● Task goal
Your task is to quote the records from their first line through the line containing "Viewport: 656px width, 543px height.", with nothing added or left out.

● Dataset extract

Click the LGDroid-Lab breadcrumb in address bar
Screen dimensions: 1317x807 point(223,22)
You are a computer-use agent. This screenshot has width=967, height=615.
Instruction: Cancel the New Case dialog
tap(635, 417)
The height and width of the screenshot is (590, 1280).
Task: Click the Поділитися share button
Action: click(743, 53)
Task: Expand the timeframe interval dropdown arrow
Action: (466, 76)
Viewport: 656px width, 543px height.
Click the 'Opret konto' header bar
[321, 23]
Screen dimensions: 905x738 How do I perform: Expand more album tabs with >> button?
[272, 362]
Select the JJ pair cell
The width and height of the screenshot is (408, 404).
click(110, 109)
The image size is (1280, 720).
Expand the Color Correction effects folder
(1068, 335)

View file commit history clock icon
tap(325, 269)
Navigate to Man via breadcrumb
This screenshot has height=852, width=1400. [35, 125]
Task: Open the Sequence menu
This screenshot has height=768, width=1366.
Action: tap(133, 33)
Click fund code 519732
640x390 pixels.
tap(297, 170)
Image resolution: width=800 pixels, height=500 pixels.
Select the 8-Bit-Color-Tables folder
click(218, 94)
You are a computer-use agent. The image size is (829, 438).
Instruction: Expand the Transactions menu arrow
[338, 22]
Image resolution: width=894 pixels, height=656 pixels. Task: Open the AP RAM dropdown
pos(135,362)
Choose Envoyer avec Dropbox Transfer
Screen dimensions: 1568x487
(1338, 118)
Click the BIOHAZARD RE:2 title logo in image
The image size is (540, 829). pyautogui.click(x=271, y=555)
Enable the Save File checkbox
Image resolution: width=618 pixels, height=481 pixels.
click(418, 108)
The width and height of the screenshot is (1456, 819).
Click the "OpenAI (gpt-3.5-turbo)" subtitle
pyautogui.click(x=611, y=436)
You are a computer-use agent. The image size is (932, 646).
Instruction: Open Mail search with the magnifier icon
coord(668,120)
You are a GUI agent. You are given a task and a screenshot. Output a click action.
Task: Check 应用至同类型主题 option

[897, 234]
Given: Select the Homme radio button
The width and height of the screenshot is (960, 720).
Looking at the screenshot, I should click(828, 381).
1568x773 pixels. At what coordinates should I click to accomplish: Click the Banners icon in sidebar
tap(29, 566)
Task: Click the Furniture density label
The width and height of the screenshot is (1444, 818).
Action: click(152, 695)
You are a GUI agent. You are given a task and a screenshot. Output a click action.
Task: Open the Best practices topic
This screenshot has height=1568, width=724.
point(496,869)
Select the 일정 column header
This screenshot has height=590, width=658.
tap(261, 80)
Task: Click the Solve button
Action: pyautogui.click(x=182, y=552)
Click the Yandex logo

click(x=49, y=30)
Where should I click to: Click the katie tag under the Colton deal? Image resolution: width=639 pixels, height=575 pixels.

● Solved exercise
Click the LGDroid-Lab breadcrumb in address bar
Screen dimensions: 1317x807 point(223,22)
You are a computer-use agent. This screenshot has width=967, height=615.
Instruction: Cancel the New Case dialog
tap(635, 417)
The height and width of the screenshot is (590, 1280).
Task: Click the Поділитися share button
Action: click(743, 53)
Task: Expand the timeframe interval dropdown arrow
Action: (466, 76)
Viewport: 656px width, 543px height.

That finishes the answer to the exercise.